Welcome to Chapter 8! In Chapter 7: Evaluate, we learned how to grade our DSPy programs using metrics and datasets to see how well they perform. That’s great for knowing our score, but what if the score isn’t high enough?

Think about building our BasicQA program from the last chapter. Maybe we tried running it and found it only got 75% accuracy. How do we improve it?

Traditionally, we might start manually tweaking prompts:

  • “Maybe I should rephrase the instructions?”
  • “Should I add some examples (few-shot demonstrations)?”
  • “Which examples work best?”

This manual process, often called “prompt engineering,” can be slow, tedious, and requires a lot of guesswork. Wouldn’t it be amazing if DSPy could automatically figure out the best prompts and examples for us?

That’s exactly what Teleprompters (also called Optimizers) do! They are DSPy’s built-in automated prompt engineers and program tuners.

Think of a Teleprompter as a coach for your DSPy program (the ‘student’):

  • The coach observes how the student performs on practice drills (a dataset).
  • It uses feedback (a metric) to figure out weaknesses.
  • It suggests new strategies (better instructions, better examples) to improve performance.
  • It repeats this until the student performs much better!

In this chapter, we’ll learn:

  • What a Teleprompter is and the problem it solves.
  • The key ingredients needed to use a Teleprompter.
  • How to use a simple Teleprompter (BootstrapFewShot) to automatically find good few-shot examples.
  • The basic idea behind how Teleprompters optimize programs.

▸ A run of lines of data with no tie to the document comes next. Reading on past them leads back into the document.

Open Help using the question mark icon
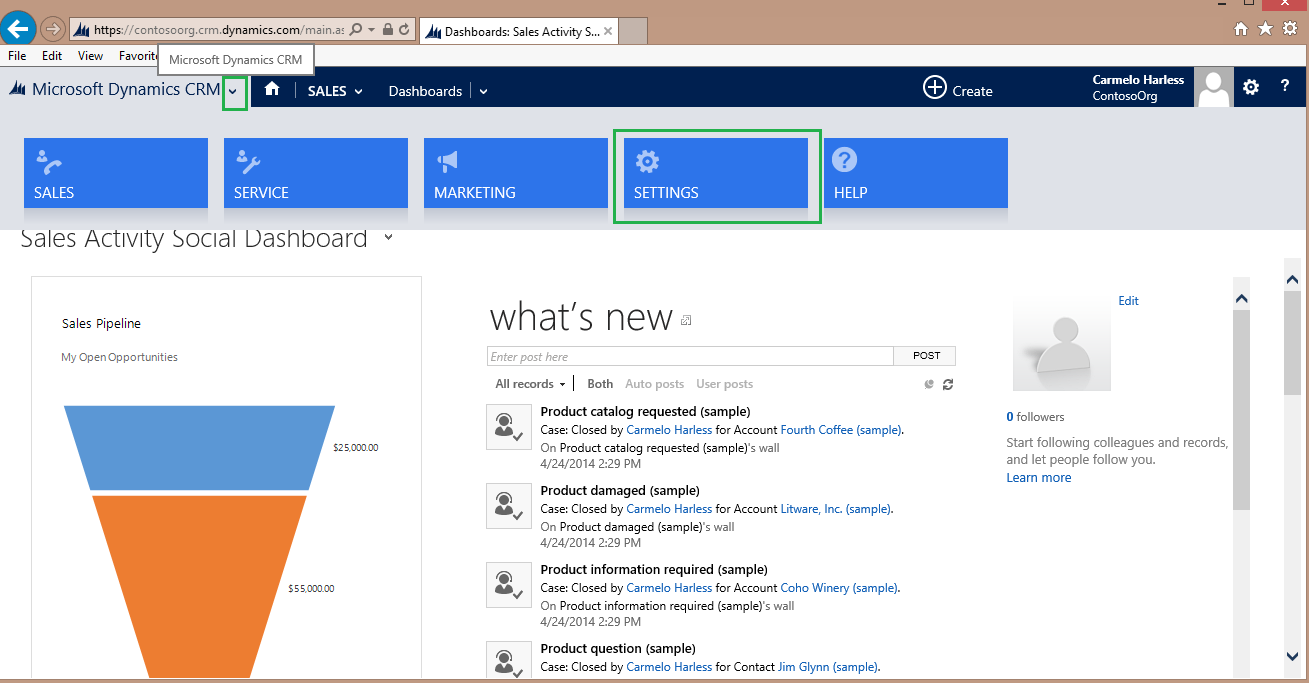Image resolution: width=1309 pixels, height=683 pixels. tap(1288, 87)
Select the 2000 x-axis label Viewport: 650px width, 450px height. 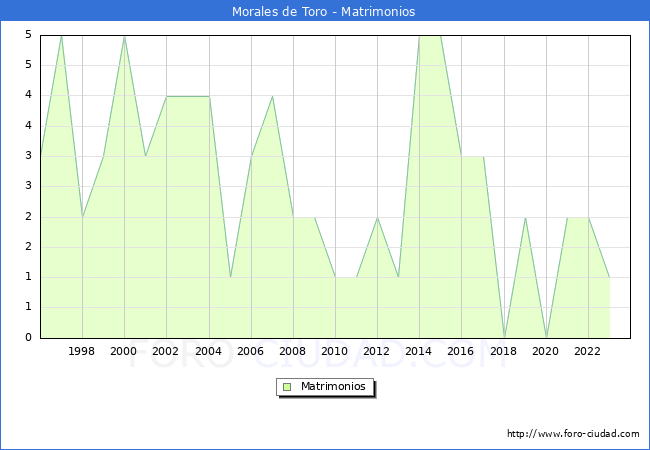(x=124, y=351)
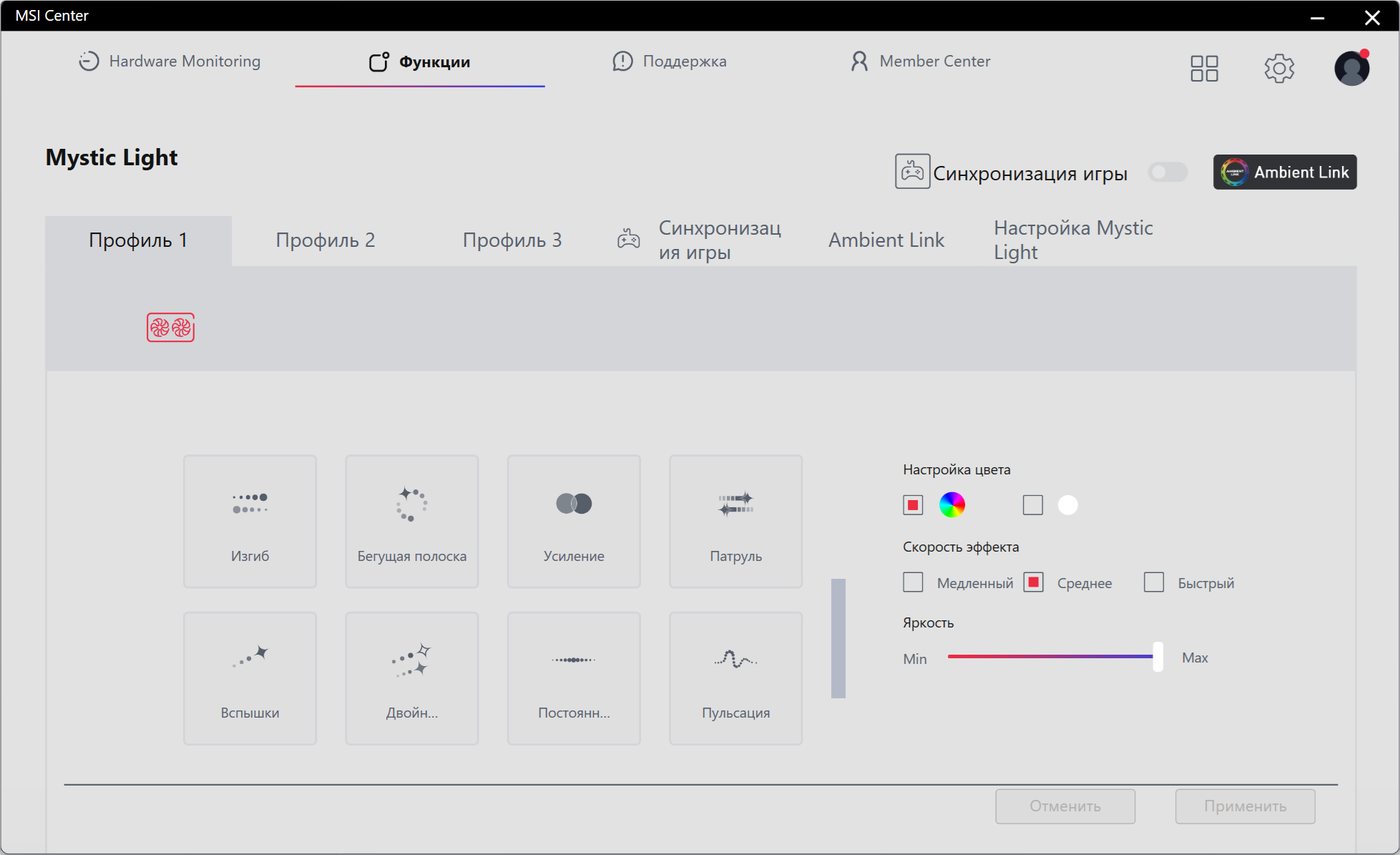Select the red GPU device icon

(x=170, y=328)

Let’s automate the improvement process!

What is a Teleprompter / Optimizer?

A Teleprompter in DSPy is an algorithm that takes your DSPy Program (the ‘student’) and automatically tunes its internal parameters to maximize performance on a given task. These parameters are most often:

  1. Instructions: The natural language guidance given to the Language Models (LM) within your program’s modules (like dspy.Predict).
  2. Few-Shot Examples (Demos): The dspy.Example objects provided in prompts to show the LM how to perform the task.

Some advanced Teleprompters can even fine-tune the weights of the LM itself!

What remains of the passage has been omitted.